Solved: IPMultiNICB with Solaris ipmp probe base for CFS 5...

Xentar · ‎09-06-2010

The environment as the following: cfs 5.1, on Solaris 10 u8, with the latest patches We did configure multinicb with Solaris IPMP probe based ip, and reside a VIP with resource type ipmultinicb. When we try to pull both Heartbeats of the system, one of the node become panic and reboot. We did expect the VIP should failover to the surival node. However, it shows the message "v-16-10001-5013 IPMultiNICB:vip1:online: This IP address is configured elsewhere. Will not online" and not able to online. So, any resolution for the case as the above.

Marianne · ‎09-06-2010

Pulling out both heartbeats simultaneously is a sure way of attempting to force a concurrency violation, not a failover.

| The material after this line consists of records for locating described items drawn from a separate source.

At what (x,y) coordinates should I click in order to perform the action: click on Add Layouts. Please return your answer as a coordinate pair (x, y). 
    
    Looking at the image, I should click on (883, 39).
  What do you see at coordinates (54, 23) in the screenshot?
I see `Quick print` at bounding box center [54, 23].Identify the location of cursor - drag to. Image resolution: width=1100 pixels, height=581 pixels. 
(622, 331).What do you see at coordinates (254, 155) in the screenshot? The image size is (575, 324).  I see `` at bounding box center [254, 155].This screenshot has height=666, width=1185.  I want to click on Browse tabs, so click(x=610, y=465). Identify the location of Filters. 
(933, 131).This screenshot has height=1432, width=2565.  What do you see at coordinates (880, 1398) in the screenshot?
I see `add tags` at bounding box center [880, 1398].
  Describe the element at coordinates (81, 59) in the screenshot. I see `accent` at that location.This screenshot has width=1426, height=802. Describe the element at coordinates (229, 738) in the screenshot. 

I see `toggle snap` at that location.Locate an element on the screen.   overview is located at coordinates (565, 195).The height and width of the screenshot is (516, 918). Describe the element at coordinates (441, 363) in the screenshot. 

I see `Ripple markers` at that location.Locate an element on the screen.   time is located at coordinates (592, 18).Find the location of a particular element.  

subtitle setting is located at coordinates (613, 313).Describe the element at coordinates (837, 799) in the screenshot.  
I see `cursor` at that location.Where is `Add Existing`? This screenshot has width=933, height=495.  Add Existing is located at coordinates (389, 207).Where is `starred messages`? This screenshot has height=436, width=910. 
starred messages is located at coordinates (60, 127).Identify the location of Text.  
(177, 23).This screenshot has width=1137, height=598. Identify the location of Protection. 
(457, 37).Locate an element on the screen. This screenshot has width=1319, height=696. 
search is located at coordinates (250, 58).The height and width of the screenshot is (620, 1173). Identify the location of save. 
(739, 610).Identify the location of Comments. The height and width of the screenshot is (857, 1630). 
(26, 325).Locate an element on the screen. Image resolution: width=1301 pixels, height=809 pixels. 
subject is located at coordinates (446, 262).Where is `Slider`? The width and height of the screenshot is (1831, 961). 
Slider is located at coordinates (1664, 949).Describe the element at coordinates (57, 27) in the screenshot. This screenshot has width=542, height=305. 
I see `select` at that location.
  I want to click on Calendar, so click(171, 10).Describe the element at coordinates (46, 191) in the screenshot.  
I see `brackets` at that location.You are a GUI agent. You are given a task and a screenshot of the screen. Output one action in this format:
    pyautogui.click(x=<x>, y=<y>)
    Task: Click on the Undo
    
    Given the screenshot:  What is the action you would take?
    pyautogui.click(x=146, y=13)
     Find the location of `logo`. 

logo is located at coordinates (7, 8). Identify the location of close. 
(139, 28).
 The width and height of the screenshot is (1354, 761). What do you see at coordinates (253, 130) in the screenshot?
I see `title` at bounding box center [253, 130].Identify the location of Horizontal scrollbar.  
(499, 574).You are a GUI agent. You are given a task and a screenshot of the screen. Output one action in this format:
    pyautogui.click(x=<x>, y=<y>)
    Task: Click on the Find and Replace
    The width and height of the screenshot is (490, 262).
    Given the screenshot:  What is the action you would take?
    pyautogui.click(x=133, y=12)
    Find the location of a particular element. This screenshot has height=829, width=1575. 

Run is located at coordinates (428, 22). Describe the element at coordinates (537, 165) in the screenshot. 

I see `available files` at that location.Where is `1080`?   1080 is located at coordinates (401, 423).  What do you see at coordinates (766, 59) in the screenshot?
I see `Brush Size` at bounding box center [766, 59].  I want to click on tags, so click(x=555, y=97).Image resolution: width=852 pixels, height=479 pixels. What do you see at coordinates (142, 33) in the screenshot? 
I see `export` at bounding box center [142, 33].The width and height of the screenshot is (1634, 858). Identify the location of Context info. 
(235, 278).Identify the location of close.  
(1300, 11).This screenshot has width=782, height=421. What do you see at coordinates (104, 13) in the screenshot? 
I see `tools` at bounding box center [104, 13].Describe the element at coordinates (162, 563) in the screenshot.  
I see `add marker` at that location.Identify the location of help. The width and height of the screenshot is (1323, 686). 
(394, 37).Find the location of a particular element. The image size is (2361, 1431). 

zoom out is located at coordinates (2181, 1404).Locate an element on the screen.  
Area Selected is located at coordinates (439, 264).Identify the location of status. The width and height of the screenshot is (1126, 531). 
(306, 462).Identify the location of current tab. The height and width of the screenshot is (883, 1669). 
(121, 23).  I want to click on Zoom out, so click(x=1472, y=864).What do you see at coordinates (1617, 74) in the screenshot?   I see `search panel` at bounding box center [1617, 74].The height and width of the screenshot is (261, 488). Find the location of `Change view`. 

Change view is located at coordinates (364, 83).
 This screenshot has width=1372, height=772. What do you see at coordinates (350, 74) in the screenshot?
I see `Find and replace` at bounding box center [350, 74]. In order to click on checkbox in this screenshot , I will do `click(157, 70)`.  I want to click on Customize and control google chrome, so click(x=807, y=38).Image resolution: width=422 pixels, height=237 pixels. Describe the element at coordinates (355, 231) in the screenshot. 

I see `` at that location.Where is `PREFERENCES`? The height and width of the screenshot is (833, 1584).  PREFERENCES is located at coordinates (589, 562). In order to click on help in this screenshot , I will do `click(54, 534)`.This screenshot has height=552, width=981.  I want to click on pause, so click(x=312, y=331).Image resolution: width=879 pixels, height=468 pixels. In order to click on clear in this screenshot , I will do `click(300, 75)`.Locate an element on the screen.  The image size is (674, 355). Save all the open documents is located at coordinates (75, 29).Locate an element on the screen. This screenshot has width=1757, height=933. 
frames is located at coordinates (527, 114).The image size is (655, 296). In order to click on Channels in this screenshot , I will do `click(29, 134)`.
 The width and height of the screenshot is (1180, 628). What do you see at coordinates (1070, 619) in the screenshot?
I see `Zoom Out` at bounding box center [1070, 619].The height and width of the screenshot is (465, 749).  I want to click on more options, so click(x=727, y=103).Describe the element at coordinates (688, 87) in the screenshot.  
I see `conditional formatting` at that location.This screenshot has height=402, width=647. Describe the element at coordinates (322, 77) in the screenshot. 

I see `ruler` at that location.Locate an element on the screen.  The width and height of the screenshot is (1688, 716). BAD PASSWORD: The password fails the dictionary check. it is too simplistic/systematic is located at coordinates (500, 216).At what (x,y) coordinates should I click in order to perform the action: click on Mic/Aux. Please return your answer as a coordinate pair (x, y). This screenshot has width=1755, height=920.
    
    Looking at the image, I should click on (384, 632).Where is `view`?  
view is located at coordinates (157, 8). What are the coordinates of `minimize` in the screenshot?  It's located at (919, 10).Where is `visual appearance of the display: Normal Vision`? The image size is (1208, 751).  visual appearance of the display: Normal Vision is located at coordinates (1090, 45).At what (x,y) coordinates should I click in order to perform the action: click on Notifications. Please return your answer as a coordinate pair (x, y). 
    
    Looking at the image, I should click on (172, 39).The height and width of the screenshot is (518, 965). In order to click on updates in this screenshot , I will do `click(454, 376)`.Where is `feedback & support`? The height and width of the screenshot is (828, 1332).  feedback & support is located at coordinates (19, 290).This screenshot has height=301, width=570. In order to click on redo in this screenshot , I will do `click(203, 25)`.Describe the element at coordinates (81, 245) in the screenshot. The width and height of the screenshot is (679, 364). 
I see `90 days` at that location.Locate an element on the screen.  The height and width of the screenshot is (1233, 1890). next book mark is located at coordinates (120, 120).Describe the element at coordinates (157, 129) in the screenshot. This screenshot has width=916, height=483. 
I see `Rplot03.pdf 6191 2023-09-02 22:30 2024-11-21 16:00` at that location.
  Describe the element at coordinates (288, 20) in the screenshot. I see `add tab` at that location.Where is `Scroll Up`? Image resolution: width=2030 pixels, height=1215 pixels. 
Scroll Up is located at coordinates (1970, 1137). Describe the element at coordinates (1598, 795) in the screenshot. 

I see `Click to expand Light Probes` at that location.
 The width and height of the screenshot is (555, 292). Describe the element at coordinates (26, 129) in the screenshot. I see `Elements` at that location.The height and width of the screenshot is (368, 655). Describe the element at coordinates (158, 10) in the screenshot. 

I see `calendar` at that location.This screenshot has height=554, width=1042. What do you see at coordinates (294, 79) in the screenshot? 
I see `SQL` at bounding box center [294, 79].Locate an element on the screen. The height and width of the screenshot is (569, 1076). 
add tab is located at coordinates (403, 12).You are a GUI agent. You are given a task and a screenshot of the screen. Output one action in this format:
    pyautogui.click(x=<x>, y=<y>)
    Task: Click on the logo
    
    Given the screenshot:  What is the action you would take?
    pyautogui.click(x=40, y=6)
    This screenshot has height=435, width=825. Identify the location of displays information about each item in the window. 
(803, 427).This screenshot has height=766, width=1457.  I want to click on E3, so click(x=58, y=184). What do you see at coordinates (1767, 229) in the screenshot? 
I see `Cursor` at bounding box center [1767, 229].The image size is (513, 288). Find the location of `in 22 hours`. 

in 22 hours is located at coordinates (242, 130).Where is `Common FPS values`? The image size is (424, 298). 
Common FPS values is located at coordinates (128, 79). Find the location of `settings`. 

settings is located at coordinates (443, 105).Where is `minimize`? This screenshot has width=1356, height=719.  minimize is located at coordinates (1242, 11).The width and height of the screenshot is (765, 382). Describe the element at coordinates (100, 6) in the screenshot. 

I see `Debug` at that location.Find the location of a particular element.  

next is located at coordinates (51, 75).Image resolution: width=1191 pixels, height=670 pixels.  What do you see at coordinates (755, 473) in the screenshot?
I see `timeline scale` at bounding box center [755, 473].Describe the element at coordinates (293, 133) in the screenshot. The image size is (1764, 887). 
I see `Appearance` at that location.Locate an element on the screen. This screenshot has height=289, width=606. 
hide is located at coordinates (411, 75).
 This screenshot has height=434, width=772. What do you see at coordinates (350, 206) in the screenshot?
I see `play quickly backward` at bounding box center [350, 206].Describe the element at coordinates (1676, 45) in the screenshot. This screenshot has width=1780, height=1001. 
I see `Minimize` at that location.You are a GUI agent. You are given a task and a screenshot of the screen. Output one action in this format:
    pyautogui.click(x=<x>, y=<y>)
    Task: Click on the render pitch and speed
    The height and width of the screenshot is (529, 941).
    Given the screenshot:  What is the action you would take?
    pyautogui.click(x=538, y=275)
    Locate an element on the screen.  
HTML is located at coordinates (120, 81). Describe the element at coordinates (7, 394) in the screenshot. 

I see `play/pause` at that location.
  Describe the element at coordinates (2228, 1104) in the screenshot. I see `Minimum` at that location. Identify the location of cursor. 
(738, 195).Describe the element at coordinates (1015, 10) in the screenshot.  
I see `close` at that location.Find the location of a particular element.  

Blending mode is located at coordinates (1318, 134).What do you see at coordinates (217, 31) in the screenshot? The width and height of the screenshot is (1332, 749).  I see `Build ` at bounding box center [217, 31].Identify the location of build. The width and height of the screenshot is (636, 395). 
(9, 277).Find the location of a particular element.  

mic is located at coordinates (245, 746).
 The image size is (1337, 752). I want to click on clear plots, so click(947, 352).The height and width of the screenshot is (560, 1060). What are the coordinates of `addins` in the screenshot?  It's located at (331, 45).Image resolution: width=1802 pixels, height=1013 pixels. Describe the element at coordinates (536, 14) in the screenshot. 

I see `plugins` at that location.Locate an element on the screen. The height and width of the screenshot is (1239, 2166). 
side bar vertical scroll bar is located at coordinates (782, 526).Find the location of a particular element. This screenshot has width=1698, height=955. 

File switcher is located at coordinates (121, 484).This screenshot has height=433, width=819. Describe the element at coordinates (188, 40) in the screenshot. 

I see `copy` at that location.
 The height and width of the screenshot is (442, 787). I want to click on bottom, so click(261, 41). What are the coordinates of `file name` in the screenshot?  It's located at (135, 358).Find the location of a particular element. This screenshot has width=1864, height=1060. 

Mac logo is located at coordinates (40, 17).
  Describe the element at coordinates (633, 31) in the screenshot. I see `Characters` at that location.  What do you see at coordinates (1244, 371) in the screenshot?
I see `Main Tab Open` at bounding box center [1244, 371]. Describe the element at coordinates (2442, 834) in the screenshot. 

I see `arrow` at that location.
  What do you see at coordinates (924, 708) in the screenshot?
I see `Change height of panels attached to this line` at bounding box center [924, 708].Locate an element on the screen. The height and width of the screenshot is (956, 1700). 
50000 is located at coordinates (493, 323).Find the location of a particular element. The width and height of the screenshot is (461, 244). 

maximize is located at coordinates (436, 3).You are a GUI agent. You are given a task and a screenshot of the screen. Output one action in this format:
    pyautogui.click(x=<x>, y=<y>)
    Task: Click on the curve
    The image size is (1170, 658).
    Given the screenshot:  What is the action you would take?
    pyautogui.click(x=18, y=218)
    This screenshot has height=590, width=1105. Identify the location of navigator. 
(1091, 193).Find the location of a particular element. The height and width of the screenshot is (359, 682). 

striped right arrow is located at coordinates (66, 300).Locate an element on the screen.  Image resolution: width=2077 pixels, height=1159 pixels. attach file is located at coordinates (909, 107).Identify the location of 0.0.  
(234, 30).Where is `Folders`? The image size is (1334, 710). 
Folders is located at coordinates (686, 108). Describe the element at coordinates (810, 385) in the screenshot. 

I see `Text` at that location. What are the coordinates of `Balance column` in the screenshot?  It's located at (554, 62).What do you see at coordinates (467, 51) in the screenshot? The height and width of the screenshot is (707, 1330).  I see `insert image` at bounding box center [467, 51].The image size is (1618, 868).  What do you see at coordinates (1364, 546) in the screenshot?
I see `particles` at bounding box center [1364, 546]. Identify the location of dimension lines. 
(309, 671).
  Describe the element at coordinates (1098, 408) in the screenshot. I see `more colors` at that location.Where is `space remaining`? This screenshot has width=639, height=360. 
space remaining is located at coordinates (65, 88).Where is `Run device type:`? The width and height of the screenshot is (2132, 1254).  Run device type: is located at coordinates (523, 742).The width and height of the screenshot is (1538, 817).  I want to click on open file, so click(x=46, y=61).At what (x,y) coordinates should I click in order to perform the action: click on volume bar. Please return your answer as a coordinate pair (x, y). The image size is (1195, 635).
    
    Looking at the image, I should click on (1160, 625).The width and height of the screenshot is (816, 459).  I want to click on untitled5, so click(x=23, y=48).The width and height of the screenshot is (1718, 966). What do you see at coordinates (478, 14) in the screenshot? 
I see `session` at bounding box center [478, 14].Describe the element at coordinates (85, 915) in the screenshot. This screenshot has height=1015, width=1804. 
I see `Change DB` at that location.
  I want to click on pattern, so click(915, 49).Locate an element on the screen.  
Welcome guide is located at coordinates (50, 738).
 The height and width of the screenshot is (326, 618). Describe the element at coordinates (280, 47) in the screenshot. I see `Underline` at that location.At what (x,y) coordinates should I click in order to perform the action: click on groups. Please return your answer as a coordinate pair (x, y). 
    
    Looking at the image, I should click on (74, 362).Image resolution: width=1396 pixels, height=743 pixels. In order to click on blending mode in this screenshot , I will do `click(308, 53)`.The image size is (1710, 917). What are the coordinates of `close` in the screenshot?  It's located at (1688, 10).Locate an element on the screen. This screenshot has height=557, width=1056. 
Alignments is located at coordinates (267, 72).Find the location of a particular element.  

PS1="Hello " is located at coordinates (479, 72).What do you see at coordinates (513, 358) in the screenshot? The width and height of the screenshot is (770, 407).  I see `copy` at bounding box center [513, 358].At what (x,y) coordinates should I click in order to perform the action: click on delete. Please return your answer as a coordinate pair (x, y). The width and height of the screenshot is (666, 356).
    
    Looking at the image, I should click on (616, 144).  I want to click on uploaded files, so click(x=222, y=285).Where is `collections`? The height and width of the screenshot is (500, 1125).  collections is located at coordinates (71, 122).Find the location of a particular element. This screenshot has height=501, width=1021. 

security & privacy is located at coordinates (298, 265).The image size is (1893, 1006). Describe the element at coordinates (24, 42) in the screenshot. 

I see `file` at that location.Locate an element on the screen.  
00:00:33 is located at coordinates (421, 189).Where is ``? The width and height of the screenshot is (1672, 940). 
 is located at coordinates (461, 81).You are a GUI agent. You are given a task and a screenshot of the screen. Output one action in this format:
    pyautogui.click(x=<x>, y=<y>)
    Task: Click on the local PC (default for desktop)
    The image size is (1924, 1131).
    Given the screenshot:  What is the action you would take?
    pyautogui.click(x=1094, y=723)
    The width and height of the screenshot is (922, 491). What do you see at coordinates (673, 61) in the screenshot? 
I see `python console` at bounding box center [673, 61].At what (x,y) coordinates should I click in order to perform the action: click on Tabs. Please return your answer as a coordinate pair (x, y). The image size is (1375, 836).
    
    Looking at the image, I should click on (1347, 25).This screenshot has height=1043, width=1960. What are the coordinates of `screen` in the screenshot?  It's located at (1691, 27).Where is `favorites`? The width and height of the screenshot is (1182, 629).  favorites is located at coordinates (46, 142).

Please read this section in the VCS UG:
(Please read the entire chapter 10 called About communications, membership, and data protection in the cluster)

About cluster membership and data protection without I/O fencing
Proper seeding of the cluster and the use of low priority heartbeat cluster interconnect links are best practices with or without the use of I/O fencing. Best practice also recommends multiple cluster interconnect links between systems in the cluster. This allows GAB to differentiate between:
■ A loss of all heartbeat links simultaneously, which is interpreted as a system failure. In this case, depending on failover configuration, HAD may attempt to restart the services that were running on that system on another system.
■ A loss of all heartbeat links over time, which is interpreted as an interconnect failure. In this case, the assumption is made that there is a
high probability that the system is not down, and HAD does not attempt to restart the services on another system.

In order for this differentiation to have meaning, it is important to ensure the cluster interconnect links do not have a single point of failure, such as a network hub or ethernet card.

The system panic is a way to prevent concurrency violation.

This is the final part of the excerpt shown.